Erfolgreiche Anerkennung des immateriellen Kulturerbes – Ein Meilenstein für die traditionelle Seeschifffahrt

„Es rauscht wie Freiheit. Es riecht wie Welt. Natur gewordene Planken sind Segelschiffe. Ihr Anblick erhellt und weitet unsre Gedanken.“ – Joachim Ringelnatz

Jörg Schinzer hält eine emotionale Rede zur Bedeutung der traditionellen Seefahrt

Bereits am 15. März 2023 kam die erlösende Nachricht: Das Sailtraining auf traditionellen Segelschiffen wird in das „Bundesweite Verzeichnis des Immateriellen Kulturerbes“ aufgenommen!

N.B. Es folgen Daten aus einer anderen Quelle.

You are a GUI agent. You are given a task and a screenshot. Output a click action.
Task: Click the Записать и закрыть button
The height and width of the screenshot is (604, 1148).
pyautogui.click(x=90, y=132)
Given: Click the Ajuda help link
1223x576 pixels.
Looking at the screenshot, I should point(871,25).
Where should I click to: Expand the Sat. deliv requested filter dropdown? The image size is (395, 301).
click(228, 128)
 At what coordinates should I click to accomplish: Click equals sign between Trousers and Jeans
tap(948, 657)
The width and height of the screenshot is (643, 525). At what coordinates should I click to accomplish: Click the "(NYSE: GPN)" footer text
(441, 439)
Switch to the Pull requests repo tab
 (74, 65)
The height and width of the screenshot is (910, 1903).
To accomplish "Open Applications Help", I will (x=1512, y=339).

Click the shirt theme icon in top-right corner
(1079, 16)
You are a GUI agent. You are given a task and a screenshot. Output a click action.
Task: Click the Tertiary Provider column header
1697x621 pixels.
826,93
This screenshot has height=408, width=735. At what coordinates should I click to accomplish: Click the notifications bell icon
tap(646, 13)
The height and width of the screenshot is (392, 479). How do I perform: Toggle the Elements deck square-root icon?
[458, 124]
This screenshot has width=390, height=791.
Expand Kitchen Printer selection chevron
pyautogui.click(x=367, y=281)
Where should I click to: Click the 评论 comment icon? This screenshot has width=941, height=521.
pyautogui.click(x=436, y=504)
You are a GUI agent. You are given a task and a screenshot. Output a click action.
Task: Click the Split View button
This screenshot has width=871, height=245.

Die Kulturministerkonferenz der Länder hatte an diesem Tag in Abstimmung mit der Beauftragten der Bundesregierung für Kultur und Medien sowie der Empfehlung des unabhängigen Fachkomitees für immaterielles Kulturerbe der Deutschen UNESCO-Kommission über den Antrag der „Sail Training Association Germany“ (S.T.A.G.) positiv entschieden: Damit war der federführend von der S.T.A.G. erarbeitete Antrag erfolgreich.

Überreicht wurde die begehrte Urkunde allerdings erst 29. Juni. Alles, was in Deutschlands UNESCO-Szene Rang und Namen hat versammelte sich am frühen Nachmittag dieses Tages im Haus der Brandenburgisch-Preußischen Geschichte in Potsdams historischem Zentrum.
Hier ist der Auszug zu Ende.